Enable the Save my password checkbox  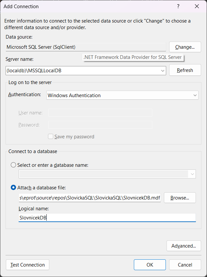[x=51, y=137]
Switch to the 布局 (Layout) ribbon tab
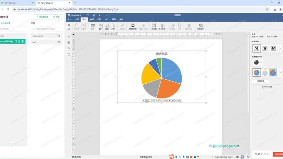This screenshot has width=283, height=159. [92, 19]
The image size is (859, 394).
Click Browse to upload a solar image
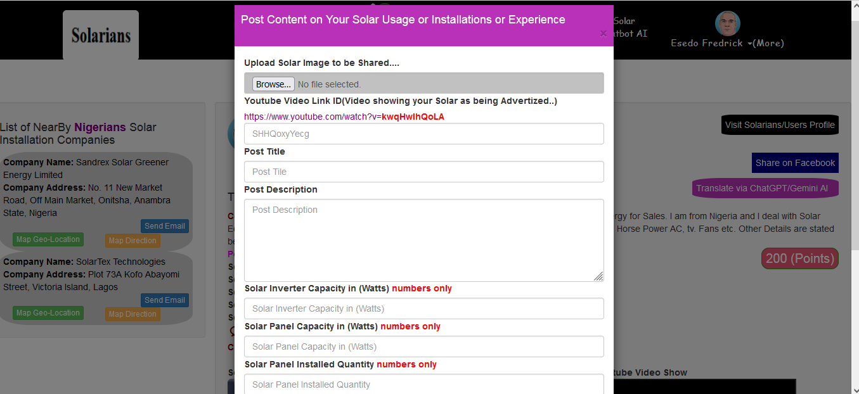click(273, 84)
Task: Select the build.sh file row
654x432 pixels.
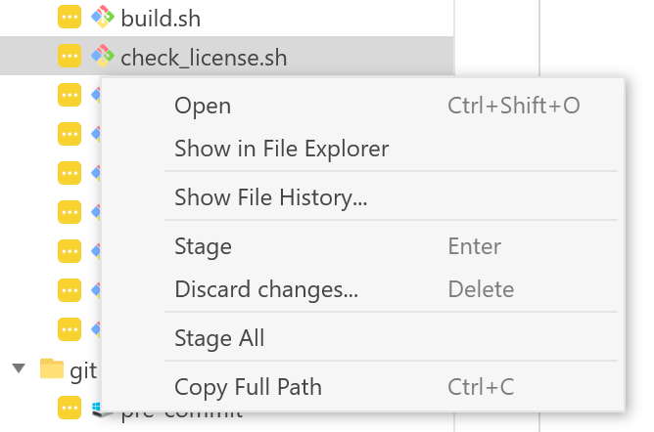Action: [x=227, y=18]
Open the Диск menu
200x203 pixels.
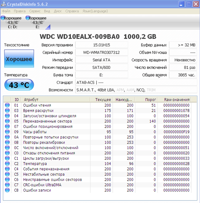[58, 11]
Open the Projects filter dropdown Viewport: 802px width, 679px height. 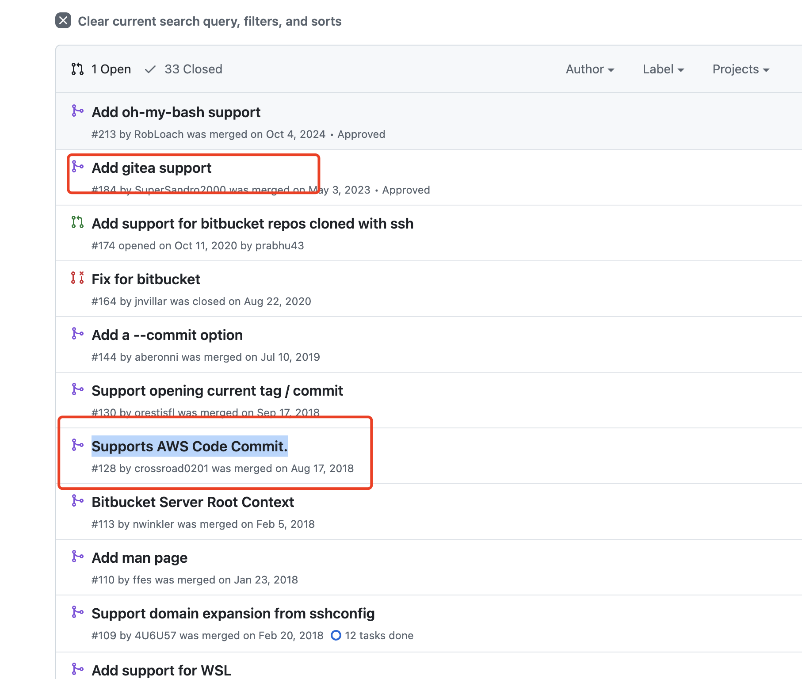[741, 69]
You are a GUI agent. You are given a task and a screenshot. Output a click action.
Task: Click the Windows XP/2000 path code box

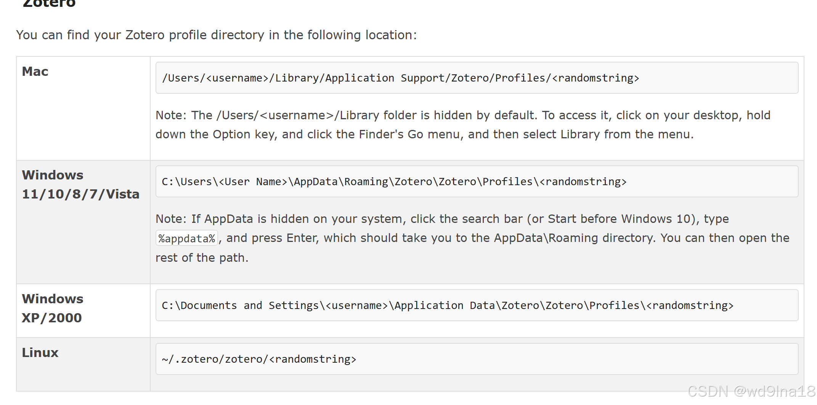click(x=477, y=305)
..........
Что нужно сделать → Обновите записи от строки с «You are a GUI» до конца записей включительно: замените «Output» на «Return», а всё остальное оставьте без изменений. Картинки в ответ не включайте.

Письменный ответ →
You are a GUI agent. You are given a task and a screenshot. Return a click action.
Task: Click the Windows XP/2000 path code box

click(x=477, y=305)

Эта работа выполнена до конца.